The Technology, Data and Information Security Committee will have sole authority to approve any reasonable fees and other retention terms of any expert, consultant, legal counsel or other adviser that is to be used by the Committee, such funding to be provided by the Company.

We encourage you to refer to the Technology, Data and Information Security Committee charter for a detailed listing of the actions that the Committee must take in order to fulfill its responsibilities and duties, including the following:

ENTERPRISE CYBERSECURITY

• Oversee and assess the quality and effectiveness of our cybersecurity team, technology, policies and procedures protecting our information technology systems, data, products and services across all business functions.

INCIDENT MONITORING AND RESPONSE

• Oversee and review periodically our controls to prevent, detect and respond to cyber-attacks or data breaches involving our information technology systems, data, products and services, taking into account the potential for external and internal threats to us and our customers, partners, vendors and employees.
• Review and approve on a periodic basis (but at least annually) our incident response plans, policies and frameworks, including policies for the escalation and reporting of significant security incidents to the Board, regulatory agencies and law enforcement, as appropriate.

DATA PRIVACY AND SECURITY

• Oversee our compliance with global data privacy and security regulations and requirements applicable to the data we receive, collect, create, use, process and maintain (including personal information and information regarding customers, partners and vendors) and assess the effectiveness of the systems, controls and procedures used by us to ensure compliance with applicable global data privacy and security regulations and requirements.

BUSINESS CONTINUITY PLANNING AND DISASTER RECOVERY

• Review periodically with management our business continuity and disaster recovery capabilities.
• Review and approve on a periodic basis (but at least annually) our business continuity and disaster recovery plans, policies and frameworks.

COMPLIANCE RISKS AND AUDITS

• In coordination with the Audit Committee, oversee our management of risks related to our information technology systems and processes, including privacy, network security and data security, and any audits of such systems and processes.

Product and Information Technology Strategies and Operational Plans

• Review our strategies and operational plans relating to the development, deployment, integration and servicing of products, services, applications and systems (including policies, procedures and controls related thereto) to identify and mitigate data security and privacy risks in such strategies and programs.

IT AND SECURITY FUNDING

• Oversee our funding and resourcing of our information technology and security functions.

INSURANCE

• In coordination with the Audit Committee, annually review the appropriateness and adequacy of our technology and cyber risk insurance coverage.

TECHNOLOGY LANDSCAPE AND TRENDS

• Monitor and discuss, with management, emerging security, data protection and privacy trends in the technology landscape.

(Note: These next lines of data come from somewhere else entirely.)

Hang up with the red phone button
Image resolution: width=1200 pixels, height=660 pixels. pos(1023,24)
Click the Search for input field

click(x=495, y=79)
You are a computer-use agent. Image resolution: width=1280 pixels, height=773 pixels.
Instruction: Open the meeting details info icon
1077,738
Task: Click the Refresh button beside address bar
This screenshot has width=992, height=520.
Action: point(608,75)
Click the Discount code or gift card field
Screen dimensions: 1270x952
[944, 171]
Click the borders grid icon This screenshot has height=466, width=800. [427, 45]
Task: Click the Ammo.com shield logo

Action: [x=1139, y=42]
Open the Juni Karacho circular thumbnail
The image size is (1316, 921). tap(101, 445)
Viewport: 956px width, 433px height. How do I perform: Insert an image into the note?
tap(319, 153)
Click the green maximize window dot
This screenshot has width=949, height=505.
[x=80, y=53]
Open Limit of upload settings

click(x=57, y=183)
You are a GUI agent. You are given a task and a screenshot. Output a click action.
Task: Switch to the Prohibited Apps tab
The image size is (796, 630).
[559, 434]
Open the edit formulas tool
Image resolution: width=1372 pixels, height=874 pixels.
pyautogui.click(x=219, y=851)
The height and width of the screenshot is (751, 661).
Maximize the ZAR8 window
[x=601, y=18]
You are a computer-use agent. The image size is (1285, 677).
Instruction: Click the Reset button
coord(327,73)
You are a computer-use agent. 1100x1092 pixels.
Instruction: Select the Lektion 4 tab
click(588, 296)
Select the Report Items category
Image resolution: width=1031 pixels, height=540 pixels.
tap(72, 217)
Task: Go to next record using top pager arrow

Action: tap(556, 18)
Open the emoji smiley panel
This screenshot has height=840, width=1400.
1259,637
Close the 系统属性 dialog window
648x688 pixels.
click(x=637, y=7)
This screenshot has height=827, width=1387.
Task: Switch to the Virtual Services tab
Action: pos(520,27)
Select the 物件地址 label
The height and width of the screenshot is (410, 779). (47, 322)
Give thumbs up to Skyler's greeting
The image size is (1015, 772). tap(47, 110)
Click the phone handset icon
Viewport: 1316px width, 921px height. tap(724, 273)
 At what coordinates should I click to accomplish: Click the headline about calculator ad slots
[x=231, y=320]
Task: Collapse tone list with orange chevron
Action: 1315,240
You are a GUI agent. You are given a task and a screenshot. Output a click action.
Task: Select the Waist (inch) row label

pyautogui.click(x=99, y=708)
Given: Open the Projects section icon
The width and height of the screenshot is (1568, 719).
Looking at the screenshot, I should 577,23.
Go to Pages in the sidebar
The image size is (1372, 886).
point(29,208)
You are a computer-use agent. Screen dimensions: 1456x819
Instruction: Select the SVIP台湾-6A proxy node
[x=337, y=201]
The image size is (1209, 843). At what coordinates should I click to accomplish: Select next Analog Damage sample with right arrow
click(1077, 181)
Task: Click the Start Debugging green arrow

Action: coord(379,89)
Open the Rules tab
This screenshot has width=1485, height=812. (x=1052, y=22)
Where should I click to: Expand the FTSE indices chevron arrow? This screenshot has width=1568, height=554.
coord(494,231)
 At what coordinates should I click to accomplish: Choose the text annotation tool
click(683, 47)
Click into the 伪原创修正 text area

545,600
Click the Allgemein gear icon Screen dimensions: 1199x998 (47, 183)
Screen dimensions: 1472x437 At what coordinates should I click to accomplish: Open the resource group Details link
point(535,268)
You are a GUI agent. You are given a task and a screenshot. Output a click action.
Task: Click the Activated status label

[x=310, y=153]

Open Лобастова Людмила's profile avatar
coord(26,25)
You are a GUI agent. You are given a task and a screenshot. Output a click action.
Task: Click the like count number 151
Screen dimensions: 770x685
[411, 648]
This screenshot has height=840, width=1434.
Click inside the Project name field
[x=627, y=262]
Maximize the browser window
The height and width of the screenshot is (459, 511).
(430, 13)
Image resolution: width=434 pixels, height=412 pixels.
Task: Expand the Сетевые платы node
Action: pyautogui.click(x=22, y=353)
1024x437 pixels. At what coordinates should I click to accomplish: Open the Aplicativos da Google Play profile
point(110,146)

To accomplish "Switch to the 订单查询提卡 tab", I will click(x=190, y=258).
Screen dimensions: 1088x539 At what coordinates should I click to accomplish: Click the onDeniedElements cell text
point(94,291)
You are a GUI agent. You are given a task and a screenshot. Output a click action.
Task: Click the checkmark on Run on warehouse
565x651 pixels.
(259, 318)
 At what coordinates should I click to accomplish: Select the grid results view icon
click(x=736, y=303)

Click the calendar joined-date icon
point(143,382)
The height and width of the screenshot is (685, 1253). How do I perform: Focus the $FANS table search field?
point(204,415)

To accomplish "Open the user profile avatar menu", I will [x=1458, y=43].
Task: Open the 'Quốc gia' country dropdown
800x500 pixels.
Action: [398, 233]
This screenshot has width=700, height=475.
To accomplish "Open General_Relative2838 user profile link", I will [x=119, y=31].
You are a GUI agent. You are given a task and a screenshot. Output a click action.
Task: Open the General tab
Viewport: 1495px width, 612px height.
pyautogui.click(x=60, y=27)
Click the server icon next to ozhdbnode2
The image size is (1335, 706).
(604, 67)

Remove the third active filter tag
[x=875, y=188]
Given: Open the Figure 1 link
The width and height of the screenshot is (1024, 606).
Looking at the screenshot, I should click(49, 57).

The Technology, Data and Information Security Committee may exercise such additional powers and duties as may be reasonable, necessary or desirable, in the Committee’s discretion, to fulfill its duties under its charter. 

The Technology, Data and Information Security Committee reviews and assesses periodically, but at least annually, the adequacy of the Committee’s charter and recommends any modifications, if and when appropriate, to the Board for its approval.  The Committee periodically evaluates its own performance and reports the results of such evaluation to the Board.